A Gender Rights Activist working with the tribal and marginalized communities in india, Srilekha is a PhD scholar working on understanding body and sexuality among tribal girls, to fill the gaps in research around indigenous women and their stories. Srilekha has worked extensively at the grassroots level with community based organisations, through several advocacy initiatives around Gender, Mental Health, Menstrual Hygiene and Sexual and Reproductive Health Rights (SRHR) for the indigenous in Jharkhand, over the last 6 years.

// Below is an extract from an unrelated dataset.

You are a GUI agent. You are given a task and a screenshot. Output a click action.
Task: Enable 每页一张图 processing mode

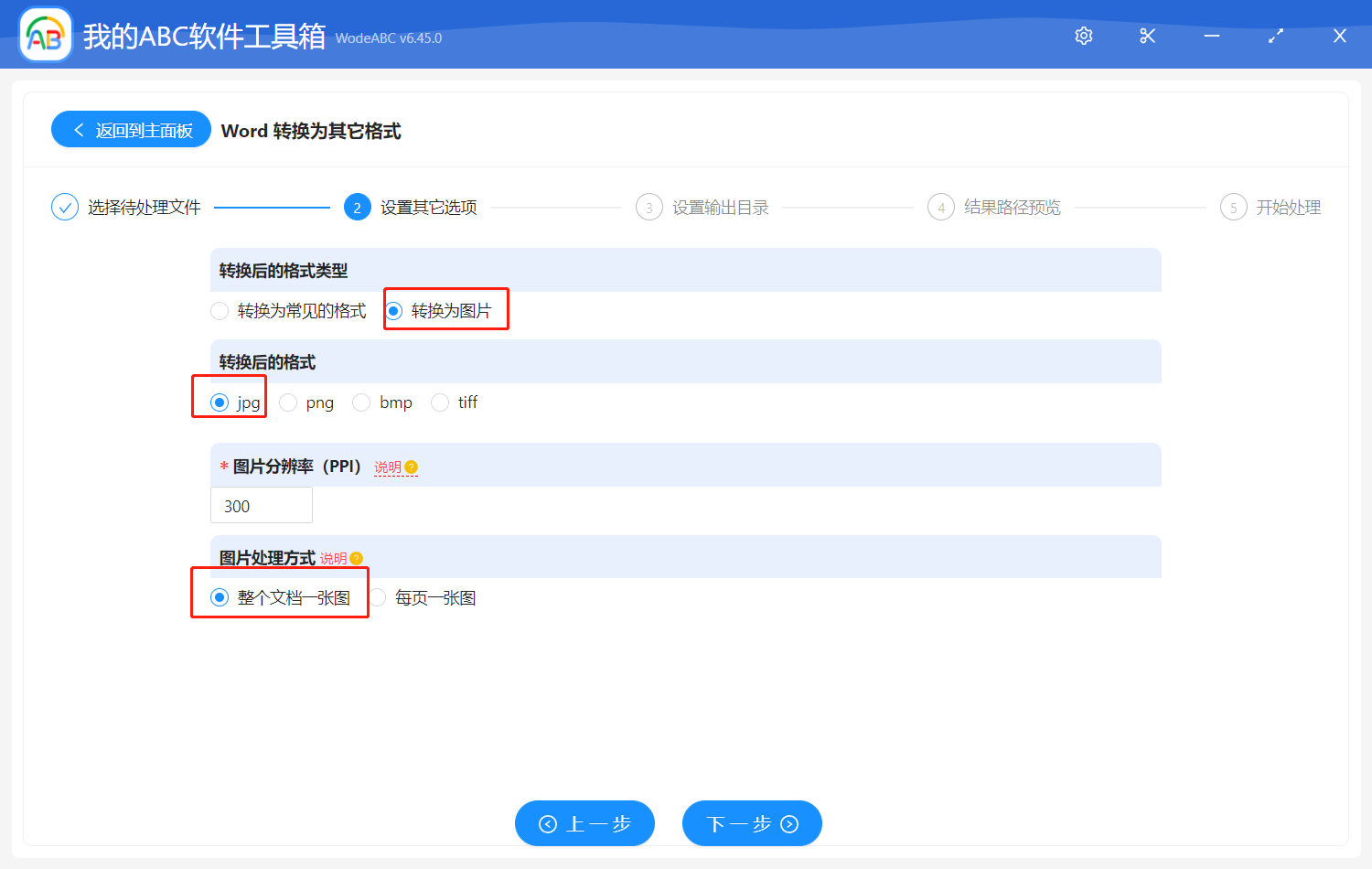pyautogui.click(x=378, y=597)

Srilekha has also contributed to sustainable livelihood projects and legal aid programs for survivors of sex trafficking. She has been conducting research based programs on maternal health, mental health, gender based violence, sex and sexuality. Her interest lies in conducting workshops for young people on life skills, feminism, gender and sexuality, trauma, resilience and interpersonal relationships.

A Guwahati-based college student pursuing her Masters in Tata Institute of Social Sciences, Bidisha started the #BleedwithDignity campaign on the technology platform Change.org, demanding that the Government of Assam install
biodegradable sanitary pad vending machines in all government schools across the state. Her petition on Change.org has already gathered support from over 90000 people and continues to grow.

Bidisha was selected in Change.org’s flagship program ‘She Creates Change’ having run successful online advocacy
campaigns, which were widely recognised. Through the #BleedwithDignity campaign; she organised and celebrated World Menstrual Hygiene Day, 2019 in Guwahati, Assam by hosting a wall mural by collaborating with local organisations. The initiative was widely covered by national and local media, and the mural was later inaugurated by the event’s chief guest Commissioner of Guwahati Municipal Corporation (GMC) Debeswar Malakar, IAS.